Abstract

Very little is known about laboratory-confirmed blood stream infections (LCBIs) in neonatal intensive care units (NICUs) in resource-limited settings. The aim of this cohort study was to determine the incidence, risk factors, and causative agents of LCBIs in a level-2 NICU in India. The diagnosis of LCBIs was established using the Centre for Disease Control, USA criteria. A predesigned questionnaire containing risk factors associated with LCBIs was filled-in. A total of 150 neonates (43% preterm) were included in the study.
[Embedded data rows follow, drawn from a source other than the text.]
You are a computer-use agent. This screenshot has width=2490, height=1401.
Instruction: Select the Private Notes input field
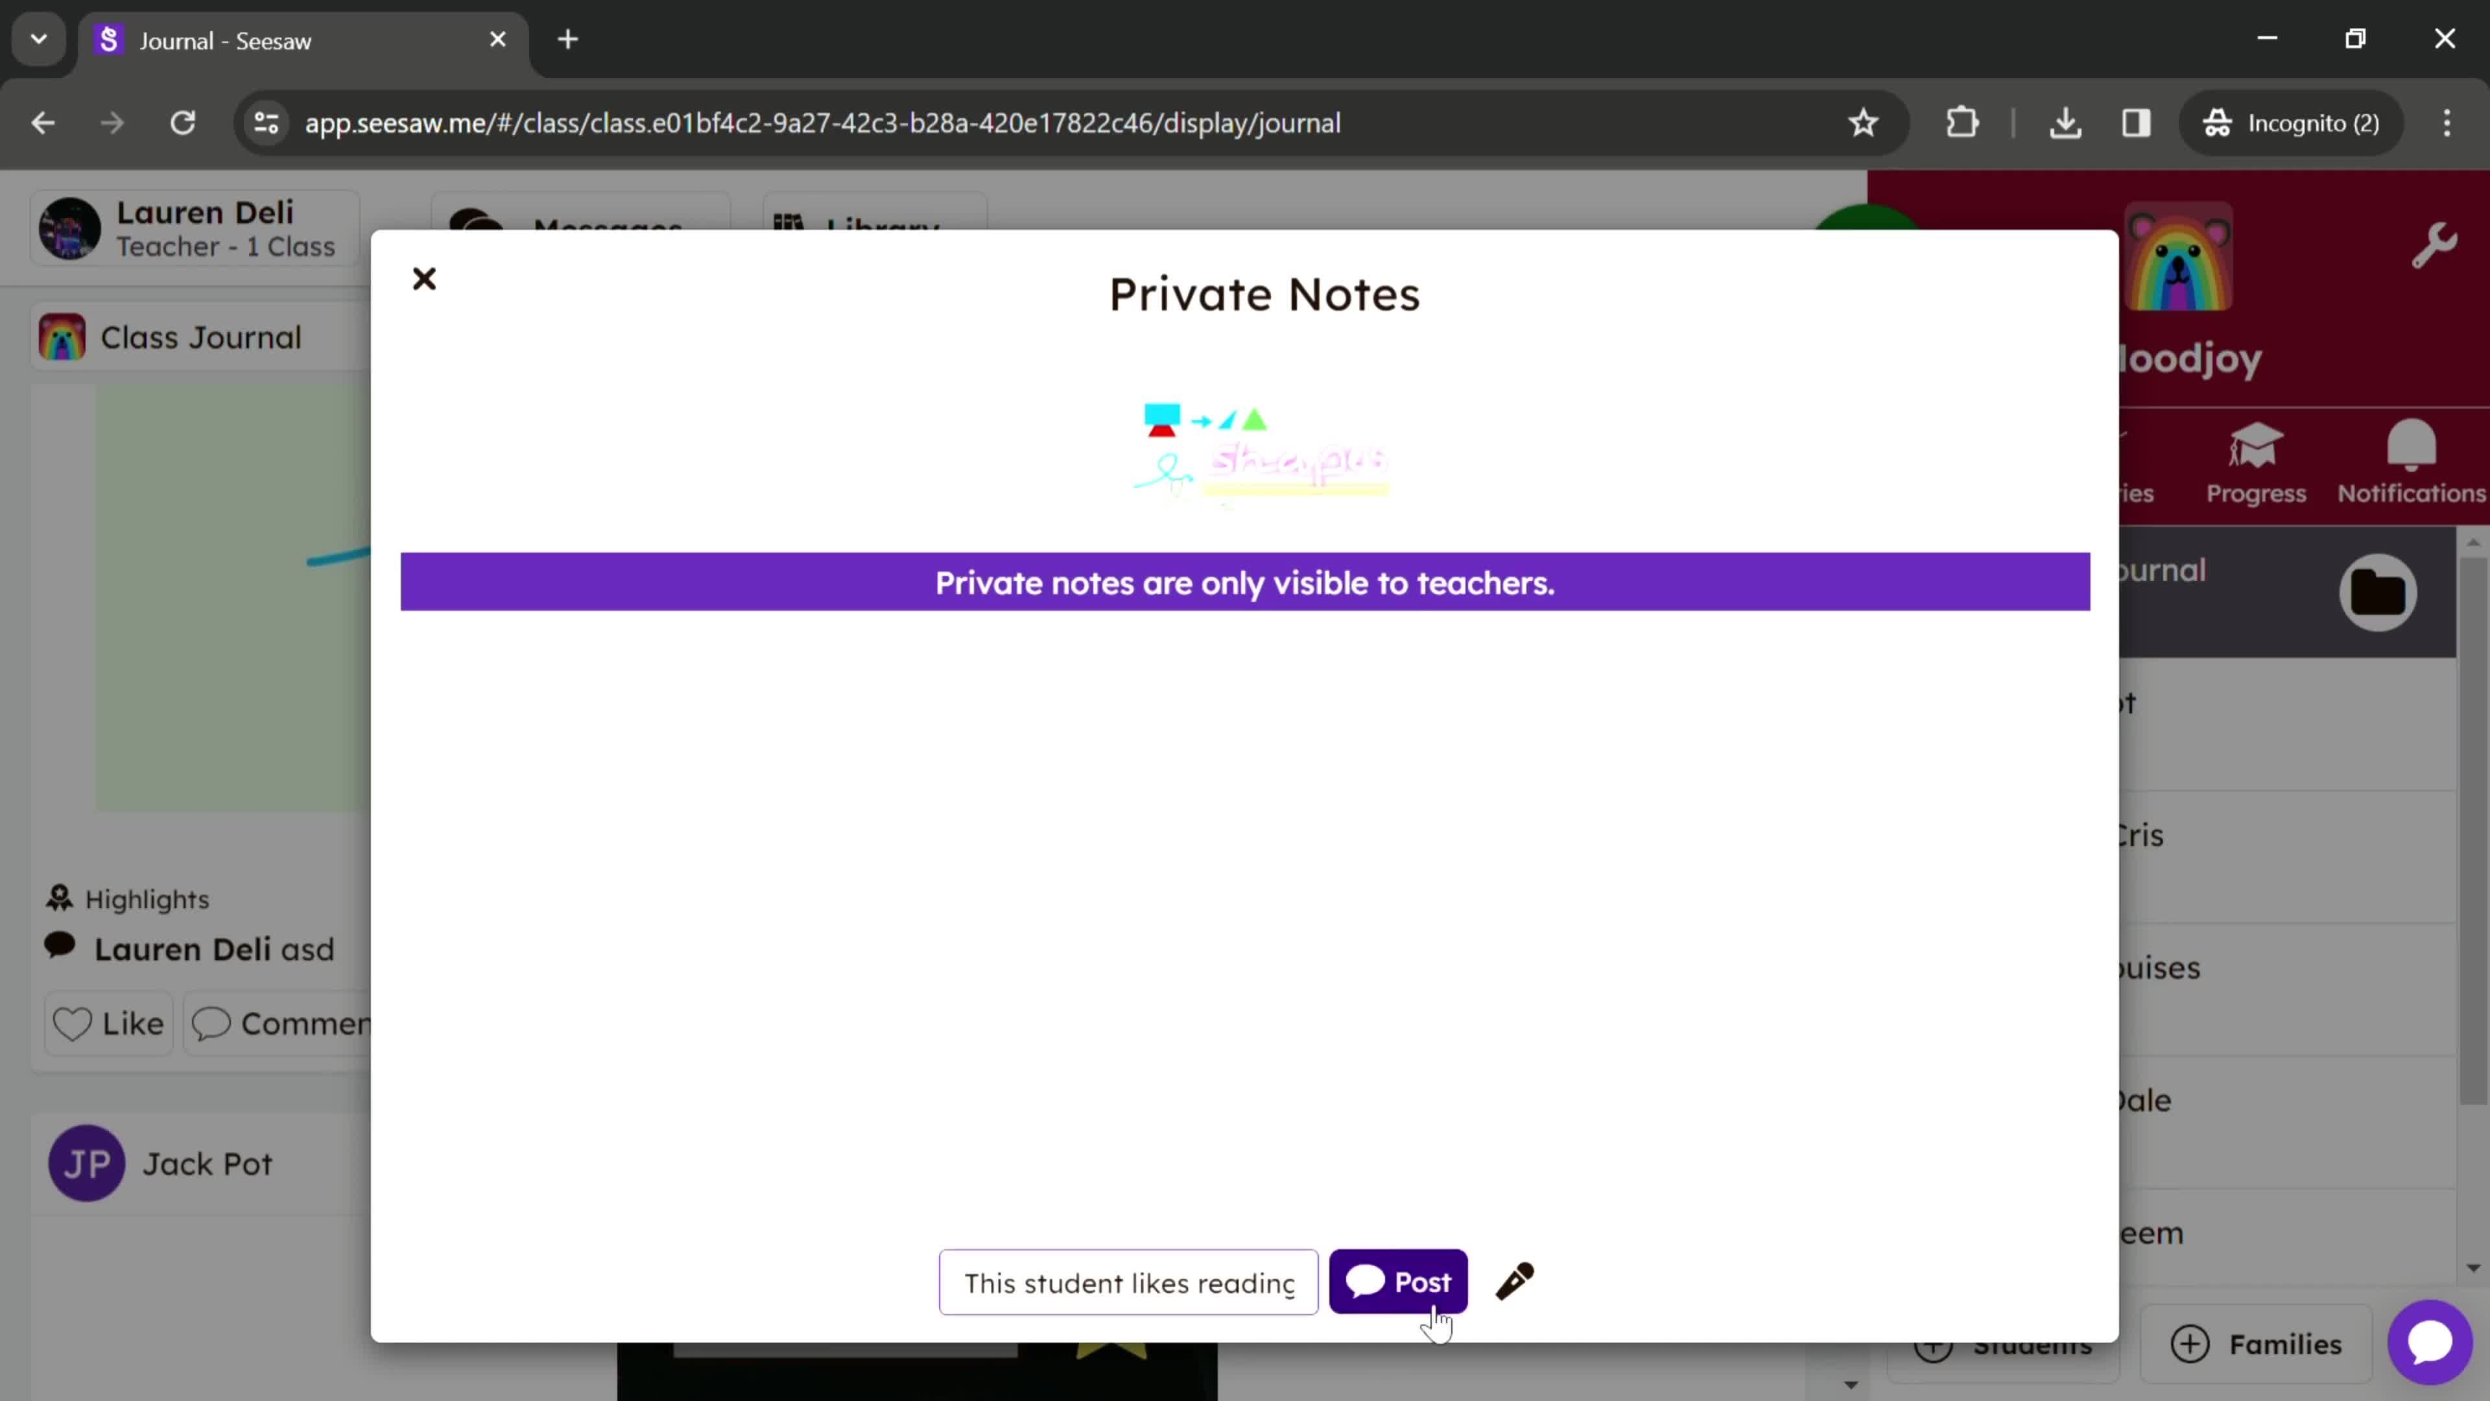click(x=1130, y=1283)
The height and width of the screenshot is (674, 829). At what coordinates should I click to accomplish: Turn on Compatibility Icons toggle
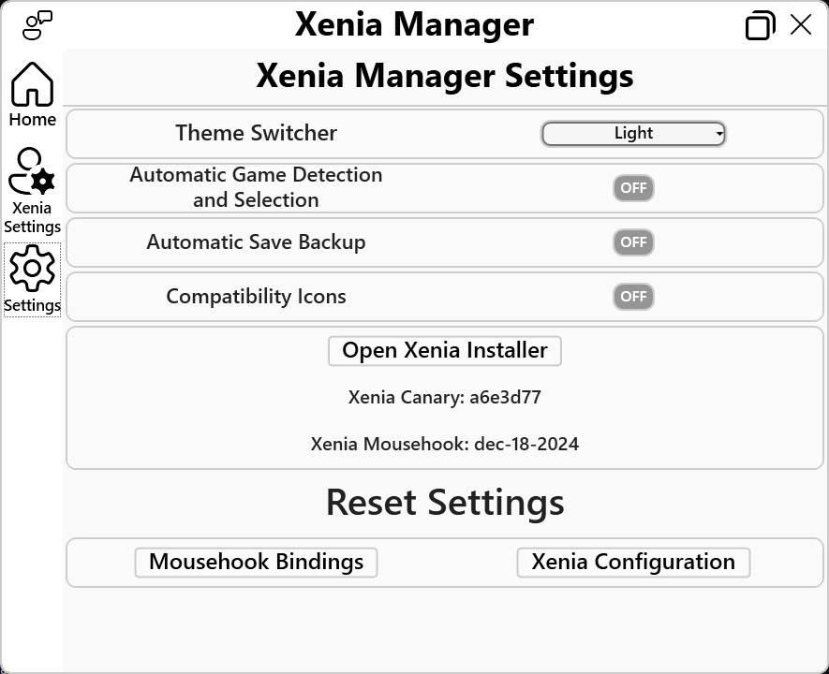[x=633, y=297]
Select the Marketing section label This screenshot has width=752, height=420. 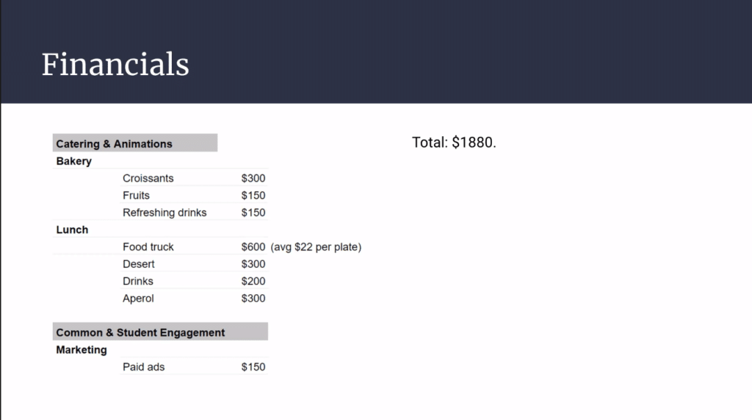pos(82,350)
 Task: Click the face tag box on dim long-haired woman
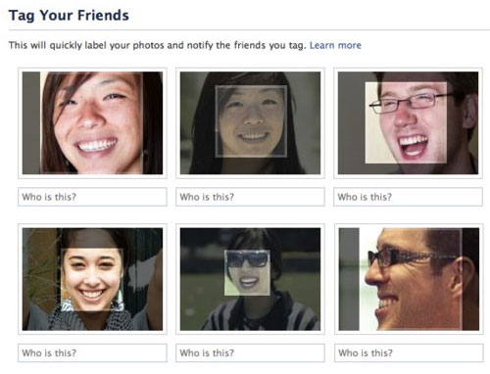coord(251,121)
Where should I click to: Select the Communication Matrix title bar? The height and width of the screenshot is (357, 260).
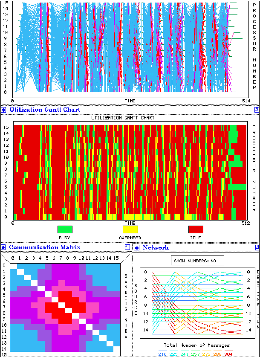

The overall incidence of LCBIs was 31%. The independent risk factors for LCBIs were: preterm neonates (relative risk (RR) 2.23), duration of NICU stay more than 14 days (RR 1.75), chorioamnionitis in the mother (RR 3.18), premature rupture of membrane in mothers (RR 2.32), neonate born through meconium-stained amniotic fluid (RR 2.32), malpresentation (RR 3.05), endotracheal intubation (RR 3.41), umbilical catheterization (RR 4.18), and ventilator-associated pneumonia (RR 3.17). The initiation of minimal enteral nutrition was protective from LCBIs (RR 0.22). The predominant causative organisms were gram-negative pathogens (58%). The results of the present study can be used to design and implement antibiotic stewardship policy and introduce interventions to reduce LCBIs in resource-limited settings.

Highlights

  • Health care-associated infections (HAIs) are a significant public health problem resulting in increased morbidity, mortality and increased hospital stay lengths and health care costs [1]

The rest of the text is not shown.